List-ID: <linux-kernel.vger.kernel.org>
X-Mailing-List: linux-kernel@vger.kernel.org

Using global rwlocks as the backend for per-CPU rwlocks helps us avoid many
lock-ordering related problems (unlike per-cpu locks). However, global
rwlocks lead to unnecessary cache-line bouncing even when there are no
writers present, which can slow down the system needlessly.

Per-cpu counters can help solve the cache-line bouncing problem. So we
actually use the best of both: per-cpu counters (no-waiting) at the reader
side in the fast-path, and global rwlocks in the slowpath.

[ Fastpath = no writer is active; Slowpath = a writer is active ]

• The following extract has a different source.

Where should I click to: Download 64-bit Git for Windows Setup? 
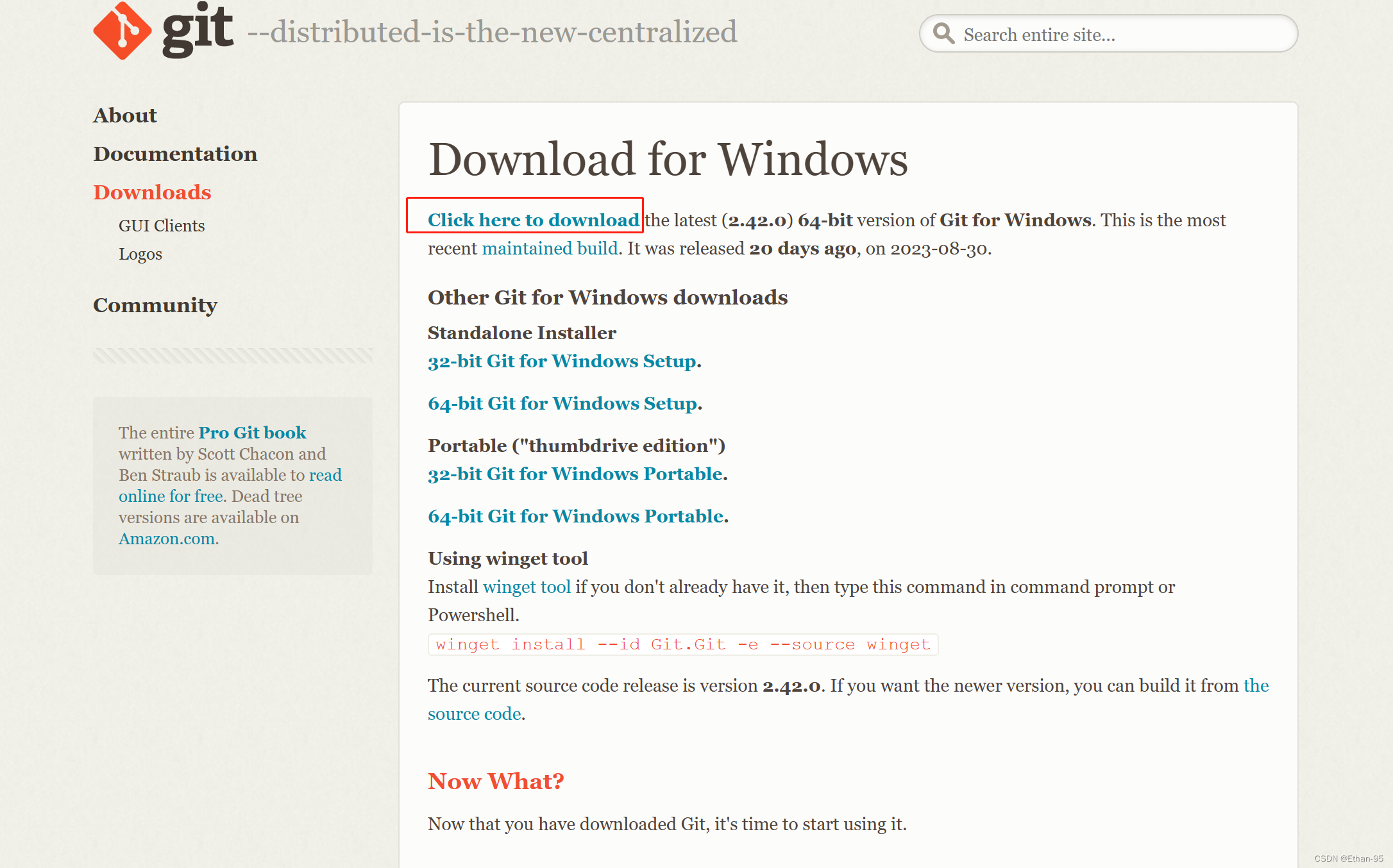pyautogui.click(x=562, y=403)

IOW, the readers just increment/decrement their per-cpu refcounts (disabling
interrupts during the updates, if necessary) when no writer is active.
When a writer becomes active, he signals all readers to switch to global
rwlocks for the duration of his activity. The readers switch over when it
is safe for them (ie., when they are about to start a fresh, non-nested
read-side critical section) and start using (holding) the global rwlock for
read in their subsequent critical sections.

The writer waits for every existing reader to switch, and then acquires the
global rwlock for write and enters his critical section. Later, the writer
signals all readers that he is done, and that they can go back to using their
per-cpu refcounts again.

Note that the lock-safety (despite the per-cpu scheme) comes from the fact
that the readers can *choose* _when_ to switch to rwlocks upon the writer's
signal. And the readers don't wait on anybody based on the per-cpu counters.
The only true synchronization that involves waiting at the reader-side in this
scheme, is the one arising from the global rwlock, which is safe from circular
locking dependency issues.

Reader-writer locks and per-cpu counters are recursive, so they can be
used in a nested fashion in the reader-path, which makes per-CPU rwlocks also
recursive. Also, this design of switching the synchronization scheme ensures
that you can safely nest and use these locks in a very flexible manner.

I'm indebted to Michael Wang and Xiao Guangrong for their numerous thoughtful
suggestions and ideas, which inspired and influenced many of the decisions in
this as well as previous designs. Thanks a lot Michael and Xiao!

Cc: David Howells <dhowells@redhat.com>
Signed-off-by: Srivatsa S. Bhat <srivatsa.bhat@linux.vnet.ibm.com>
---

 include/linux/percpu-rwlock.h |   10 +++
 lib/percpu-rwlock.c           |  128 ++++++++++++++++++++++++++++++++++++++++-
 2 files changed, 136 insertions(+), 2 deletions(-)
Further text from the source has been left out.